If we want the tourists to come, we have to bring back old Hawaii
Regarding the article "HTA mulls $6.5M shot in arm: Funding could help the tourist industry, which appears to be in a downward spiral" (Star-Bulletin, July 30):
How can funding help the tourist industry?
To market the message? "Please come to Hawaii." "Uh OK, but whaddya got that they don't?" "Well, nothing, really, anymore. But still: Please come to Hawaii!"
The article tells us we are known as a "luxury-branded leisure destination." Not an exotic, romantic, tropical getaway, as Hawaii once was. With the paving over of what we and tourists knew as "Old Hawaii," and being supplanted by luxury hotels and multinational stores and corporate chain restaurants, somehow, the Hawaii Tourism Authority thinks we are still unique.
It is being reported that travelers are cutting back on spending. Well, we have shot ourselves in the foot trying to make Honolulu and Waikiki another expensive, generic resort town, bulldozing all the budget boutique hotels, chasing away the character-laden, Hawaiian-style, inexpensive restaurants and bars, and welcoming the same dagblasted eateries you can find in any city across America. What do tourists want? Hawaii, in a word. Plain and simple. But no ... we have to compete with all the other resort destinations of the world and have the same things they do.
What did we sacrifice? That which made us unique. That which brought back countless tourists time and time again through decades past: Old Polynesian architecture. Old-style Hawaiian and Polynesian entertainment. An island paradise. Now, long gone. We have turned Honolulu into another Wilshire Boulevard or Las Vegas. What once was a charming vacation spot with our own unique culture, music, scenery, pristine oceans, restaurants and shops you couldn't find anywhere else, in a locale imbued with a real sense of place, is now an overdeveloped, overburdened concrete jungle with beaches laden with bacteria that kills and greed run amok, which has killed the much-hyped aloha spirit.
And for some reason the so-called "powers that be" don't seem to want to give the people what they want, what they come here for. Visitor count down? Raise the lodging rates! Tourist spending down? Knock down more local shops and low-rise lava, wood and bamboo buildings and erect another chrome-and-glass strip mall with more mainland shops!

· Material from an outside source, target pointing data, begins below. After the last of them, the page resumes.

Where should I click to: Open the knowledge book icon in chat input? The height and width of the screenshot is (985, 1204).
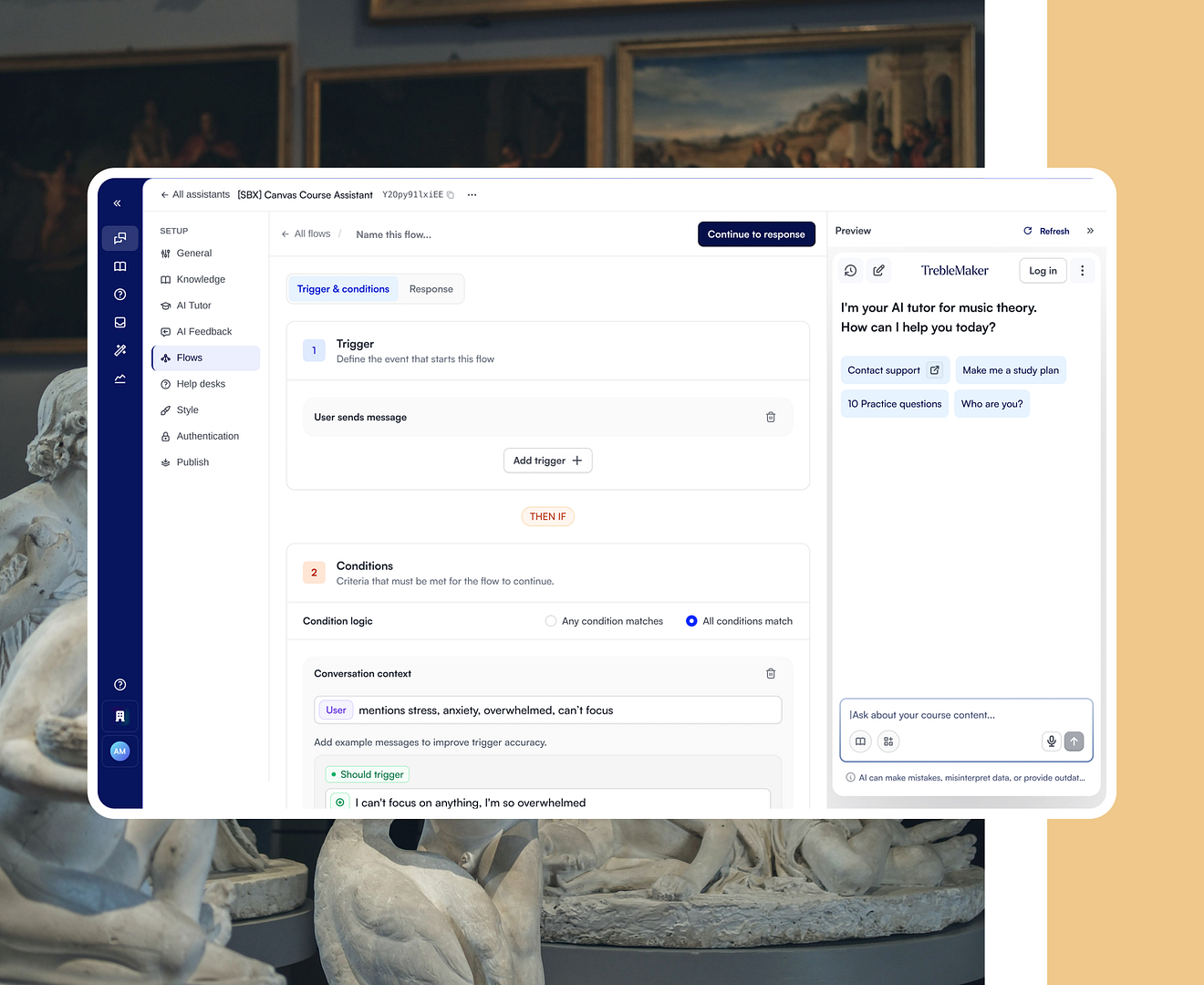click(x=860, y=741)
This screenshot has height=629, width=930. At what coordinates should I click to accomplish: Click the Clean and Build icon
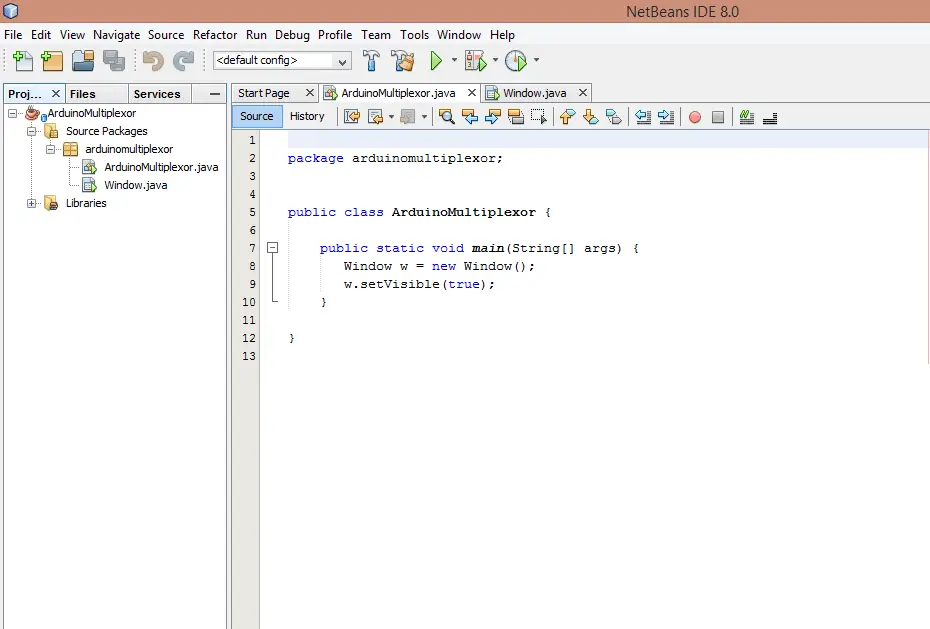[x=403, y=61]
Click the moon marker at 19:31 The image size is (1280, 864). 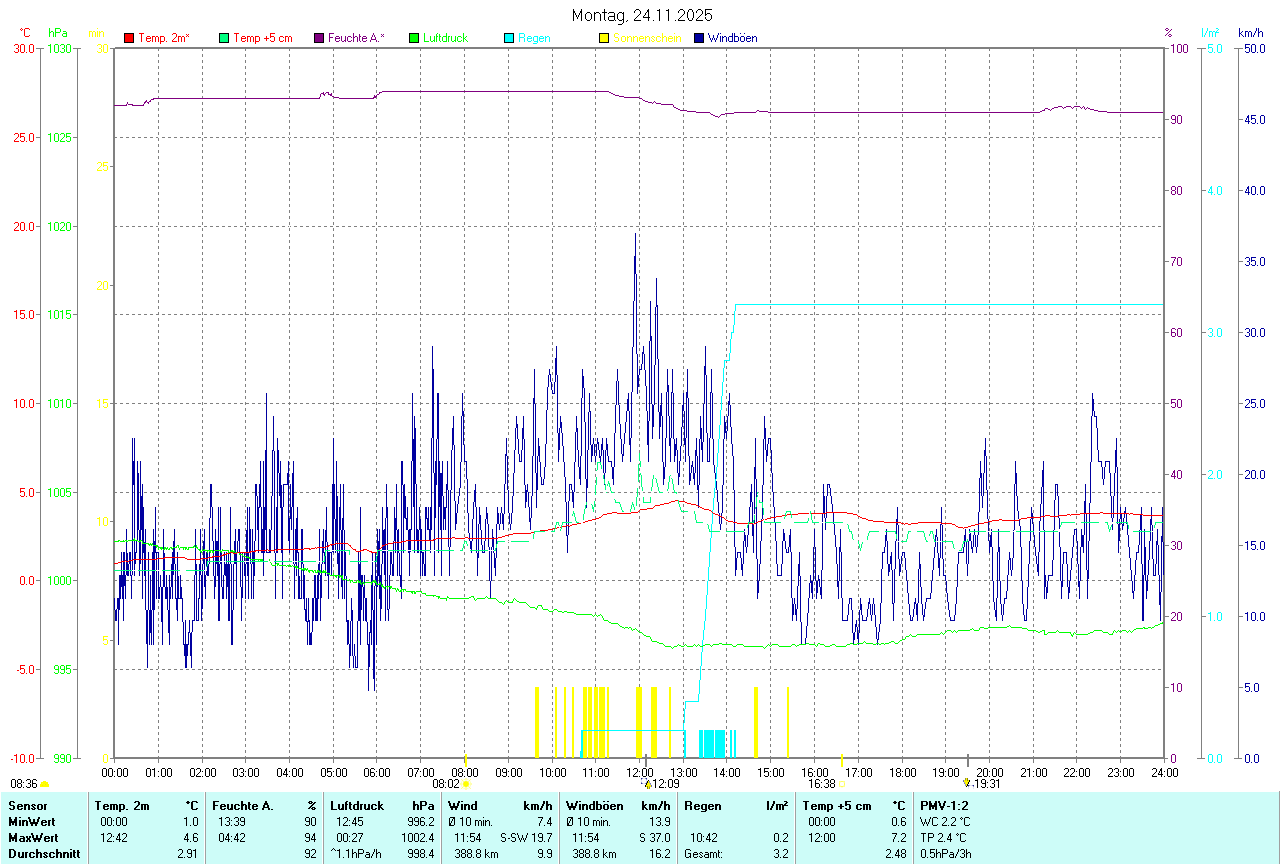[967, 784]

We have shown utter disrespect and disregard for our islands and their indigenous culture. With our finite resources, fragile ecosystem and delicate limited infrastructure, we can't take too many hints from the mainland save for this one: I spent some time in Santa Barbara, which has building and architectural guidelines, codes and height limits. This is to retain the "mission look" of the area. Santa Barbara depends heavily on tourism, almost as much as we do, but it defends and maintains its sense of place much more than we do.
We should take a hint from Santa Barbara. We should have such a jealously guarded attitude about our Old Hawaiian culture as to be the envy of other vacation destinations. Instead we have taken the opposite view -- destroy everything that people come to Hawaii for. Pave over, and don't initiate landmark status on the cool old buildings that make Waikiki, Honolulu and Oahu what it was.
Remember the Tahitian Lanai? This was a tourist draw and a local hangout. What's there now? Another tower, sandwiched between other towers. ("Look Madge, we've got a beautiful view ... into another hotel room!") Remember Ulu Mau Village, where locals and malihini learned how the Hawaiians of old lived? I remember field trips there from Keolu Hills Elementary. Remember Queen's Surf and the Barefoot Bar and Sterling Mossman's kolohe hapa-haole shows there? It was a favorite among locals, as were many Waikiki venues and shows. This brought first-time and returning tourists time and time again to the islands.
It is our responsibility to bring back "Old Hawaii." Then we will bring back the tourists (and even locals) to Waikiki and the islands. And we can be proud of our "sense of place" for it has returned, and most importantly, we have done what is pono.
Allen "Kimo" St. James, a videographer and authority on Hawaiiana, was born and raised in Hawaii. He lives in Honolulu.